There was a silence – and she knew. She knew he would be there for the entire winter and would not return until the army was on the move again.

(skip 6 paragraphs of dialogue)

It’s all planned, she thought. He’s been planning this awhile, and never told me. Why won’t he take me to his home? And where is his home? He had never told her the name of the place where he lived, only that it was near Oxford.

(skip 10 paragraphs of dialogue)

She wanted to believe him. And when he began to kiss and cuddle her, his touch was so gentle, and the smell and feel of him so familiar, that she thought he must love her; it must be true. And yet she lay awake for hours afterward, thinking, and worrying, and wishing she had Nia to turn to for advice. She suspected that Robin was also awake, but he gave no sign. Tomorrow, she thought, I’ll insist he gives me an address to send to if I should need him.  I’ll make him write in in my father’s book. The decision comforted her, and at last she fell asleep.

So...the first thing I notice is that Alice uses dialogue to communicate much of what is happening, while Page uses narrated action. Of course, Alice has Robin to interact with, and Eula is alone. But that dialogue/narration difference carries over to the way the characters' thoughts are communicated, too. We don't see Eula's thoughts, only that they aren't acceptable to her. "Every imaginable thought poured into her head, but only one stuck to the inside of her brain like honey to a hive. She had to get home.” – “But maybe, just this once, getting off her feet might help her put that imagination of hers to rest.” – “She put her hands to the side of her head to push out the thoughts that no decent woman should carry.”

What, exactly, are those thoughts that poured into her head? What are the "thoughts that no decent woman should carry"? I can guess what they are, but I don't know, really. Compare that to Alice's thoughts:

It’s all planned, she thought. He’s been planning this awhile, and never told me. Why won’t he take me to his home? And where is his home?” – “Tomorrow, she thought, I’ll insist he gives me an address to send to if I should need him.  I’ll make him write in in my father’s book.”

We hear the specific content of Alice's thoughts, which lets us get to know her as a person. We can see exactly what she's concerned about. It makes Alice more real to me.

I guess it is related to something from interpersonal communication class. Research shows that we tend to like people who self-disclose. I suppose that is because the person is saying, "I trust you enough to tell you something personal about myself," and we reciprocate that trust by liking the person.  Throughout the quoted passage, Alice lets us know how vulnerable she feels. She doesn't come out and say, "I feel vulnerable," but we can tell by the way she is so sensitive to Robin's lack of attention to her that she fears he will leave her. For me, at least, that makes me feel truly sorry for her, because I've been there and I know how it feels. Poor girl.
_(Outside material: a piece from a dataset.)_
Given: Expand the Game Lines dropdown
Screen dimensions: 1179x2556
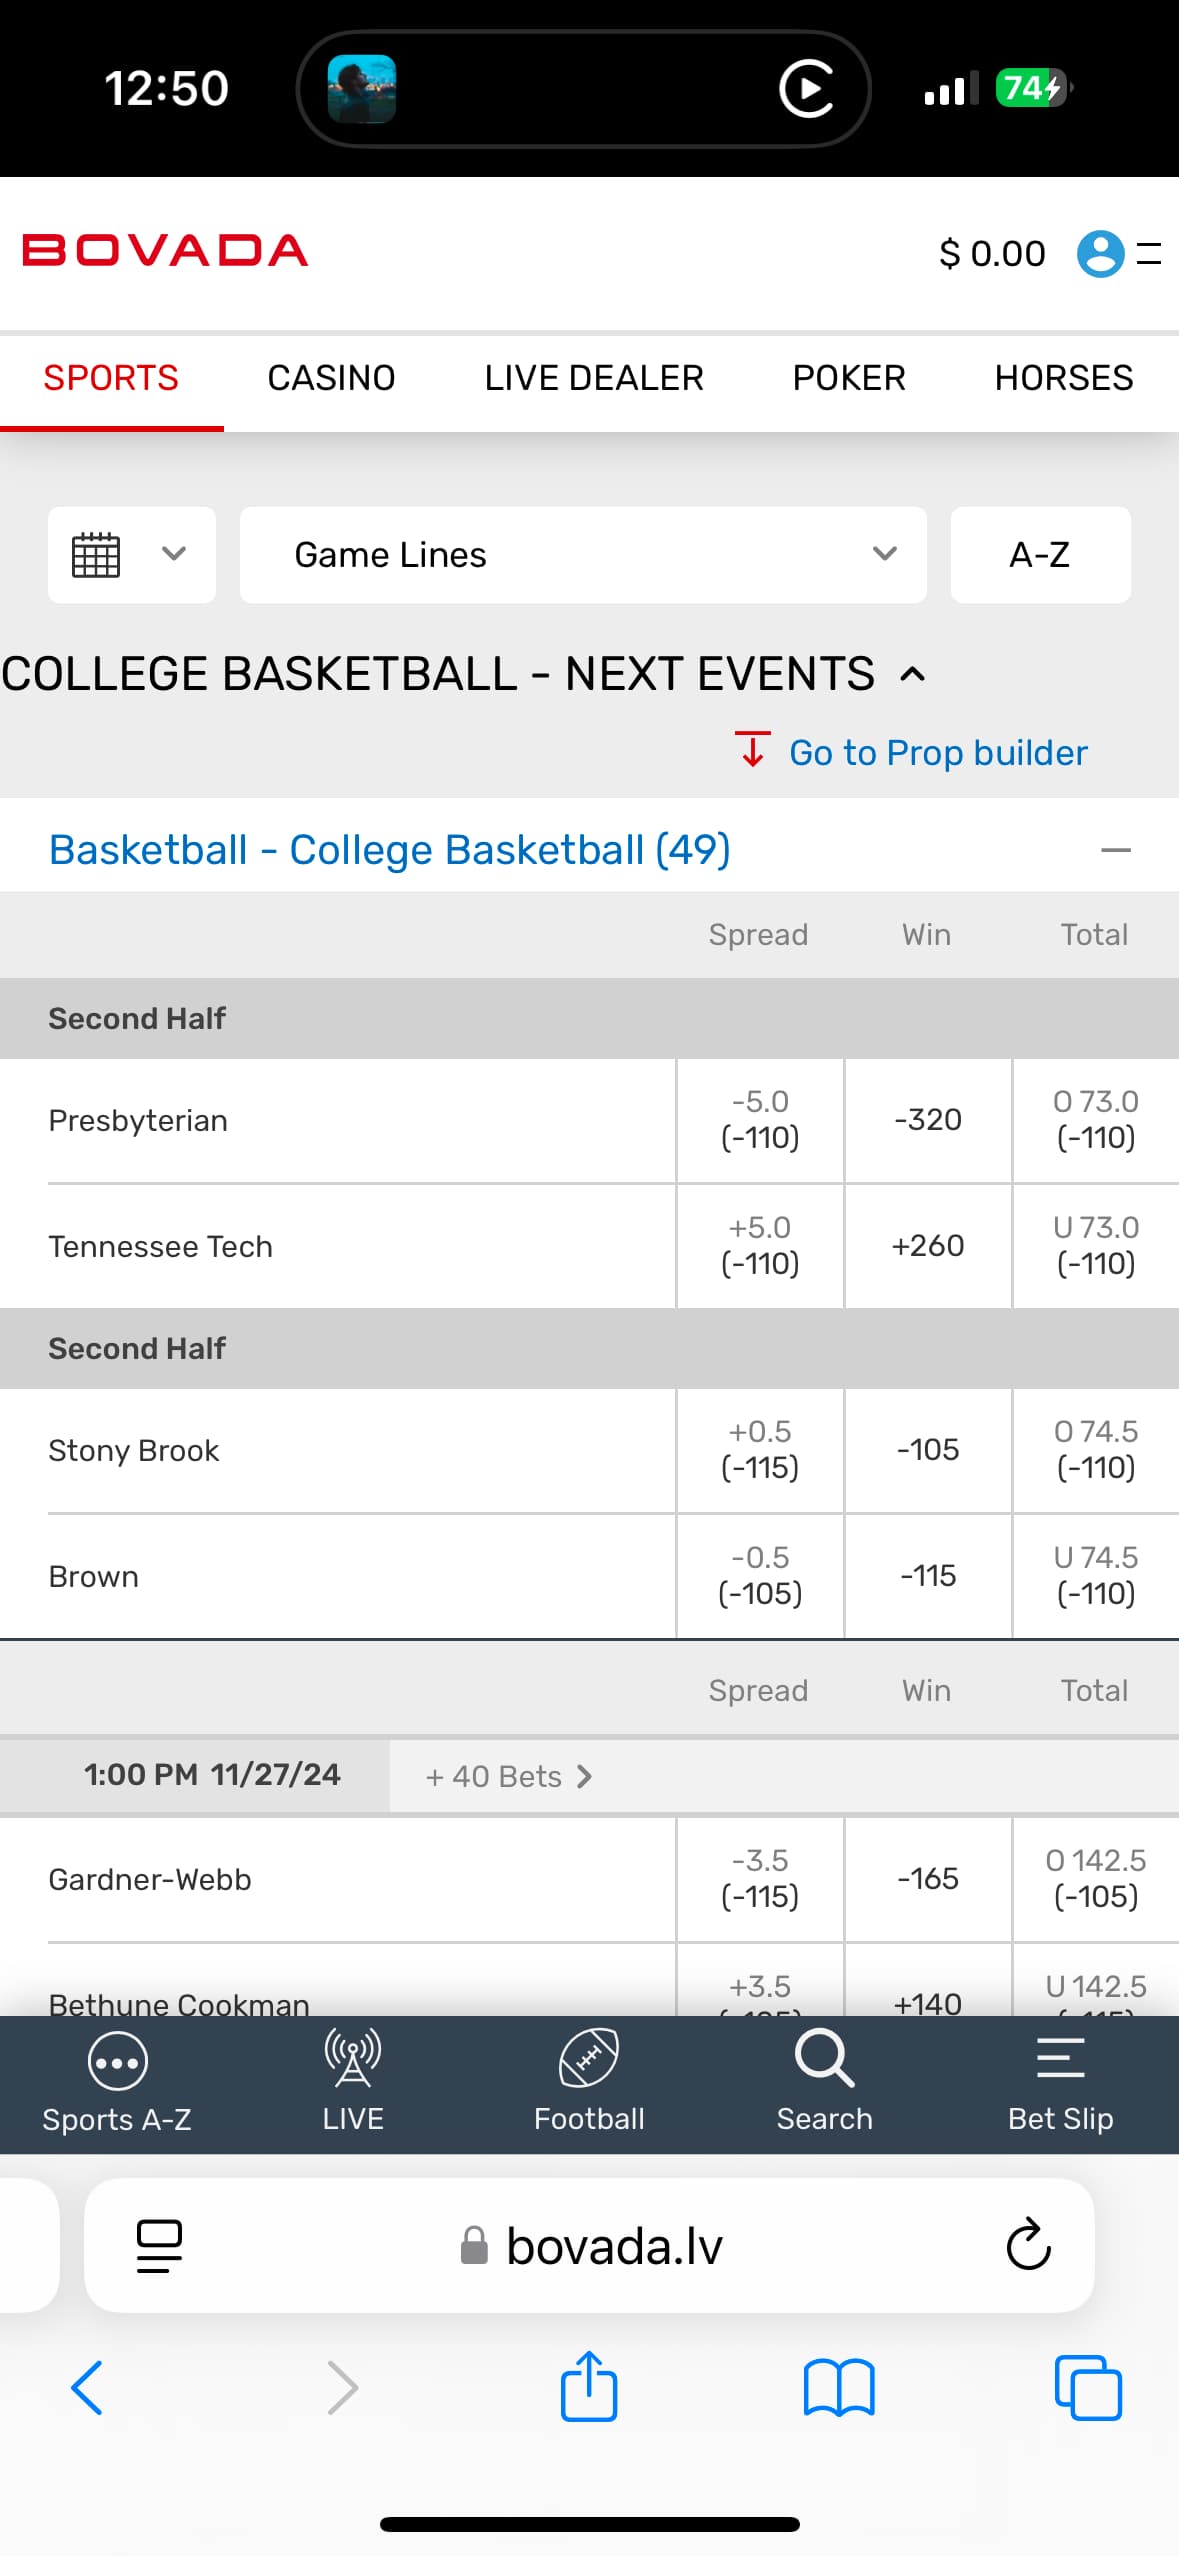Looking at the screenshot, I should tap(583, 554).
Eula, on the other hand, keeps us at a distance. She doesn't want us to know what she's thinking - she doesn't even want to know, herself, what's she's thinking. I feel sorry for her, sure, but in a very external way. It's the difference between watching someone on TV who is suffering from some disease and watching your friend suffer from that disease. 

Oops, here we are again - I'm ranting about "telling" vs. "showing," aren't I? But it matters. It matters a lot.

If you are still with me at this point, bless you!